La segreteria Schlein ha il merito di fare piazza pulita di molte ambiguità del PD: coerentemente con la linea di tutti i partiti progressisti occidentali l'orizzonte è costituito dai diritti individuali. Nel suo primo discorso da segretaria Schlein ha glissato sulla guerra -si dice pacifista ma ha votato per l'invio di nuove armi all'Ucraina- però è stata netta sul dirittismo prevalente. Se finora si era cincischiato, ora è chiarissimo. Il partito si è "risvegliato" ed è decisamente woke. I contenuti li conosciamo ed erano anche scritti nel programma: diritti LGBTQIA+, autodeterminazione assoluta, identità di genere, carriera alias nelle scuole, transizione facilitata, ormoni, sex work, assistenza sessuale ai disabili, libero utero in affitto -c'è stato anche un chiarissimo voto di Schlein in Europa- e così via. Temi che il femminismo radicale ha sempre iscritto nel pacchetto liberista neopatriarcale. Fa abbastanza ridere pensare a Franceschini queer, ma le cose stanno così.
L'esperienza del femminismo spagnolo può venire in soccorso: nato nel post-franchismo è quasi integralmente costituito da comuniste, socialiste, anarchiche. E oggi che si è visto tradito dal wokeismo della maggioranza di governo PSOE-Podemos, soprattutto con l'approvazione dell'incredibile legge "si es si" e della famigerata Ley Trans, pare intenzionato a voltare le spalle alla sinistra per proclamare l'astensione in massa alla prossime elezioni regionali -a maggio- e politiche -in autunno-, hashtag #feminismononvotatraidores.
In effetti: puoi lottare anni e anni contro lo sfruttamento delle donne e il mercato dei bambini, contro la sostituzione del sesso con il genere e della relazione con l'individuo armato di diritti, contro lo scandalo omofobico dei minori ormonizzati, contro il business della sterilizzazione indotta e della fecondazione assistita, tutto il pacchetto a cui diamo il nome di transumano, e poi sostenere la transfemminista Schlein -o, in Spagna, l'omologa Montero-?

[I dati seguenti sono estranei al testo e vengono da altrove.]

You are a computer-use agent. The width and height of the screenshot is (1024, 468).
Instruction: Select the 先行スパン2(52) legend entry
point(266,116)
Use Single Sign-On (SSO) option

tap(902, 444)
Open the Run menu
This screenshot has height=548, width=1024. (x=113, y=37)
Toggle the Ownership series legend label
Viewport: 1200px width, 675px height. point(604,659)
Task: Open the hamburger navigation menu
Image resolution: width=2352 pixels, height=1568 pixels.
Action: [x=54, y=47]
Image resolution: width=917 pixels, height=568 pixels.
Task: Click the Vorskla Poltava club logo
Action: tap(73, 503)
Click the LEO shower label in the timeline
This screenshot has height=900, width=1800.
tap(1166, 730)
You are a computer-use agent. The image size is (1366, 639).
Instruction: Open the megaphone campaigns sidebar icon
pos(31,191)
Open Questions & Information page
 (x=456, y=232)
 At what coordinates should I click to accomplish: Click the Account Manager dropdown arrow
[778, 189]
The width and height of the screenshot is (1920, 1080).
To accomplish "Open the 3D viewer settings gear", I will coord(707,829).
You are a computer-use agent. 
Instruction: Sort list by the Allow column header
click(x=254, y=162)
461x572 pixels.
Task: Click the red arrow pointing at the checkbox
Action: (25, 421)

Puoi decidere che tutto sommato questi sono temi marginali, quando da tanto tempo li hai messi al centro delle tue pratiche politiche perché è precisamente lì che devono stare? Puoi, per il fatto che sei sempre stata di sinistra?
Intanto rinfreschiamoci la memoria: i principi che ci tengono insieme, per i quali abbiamo lottato insieme fino al sacrificio personale, sottoscritti e fatti propri da decine di migliaia di donne in tutto il mondo, li troviamo qui. E anche qui.
Dopo di che chiunque è legittimata a cambiare idea e ad abbandonare il campo. Basta dirlo con chiarezza, per un minimo di decenza verso se stesse.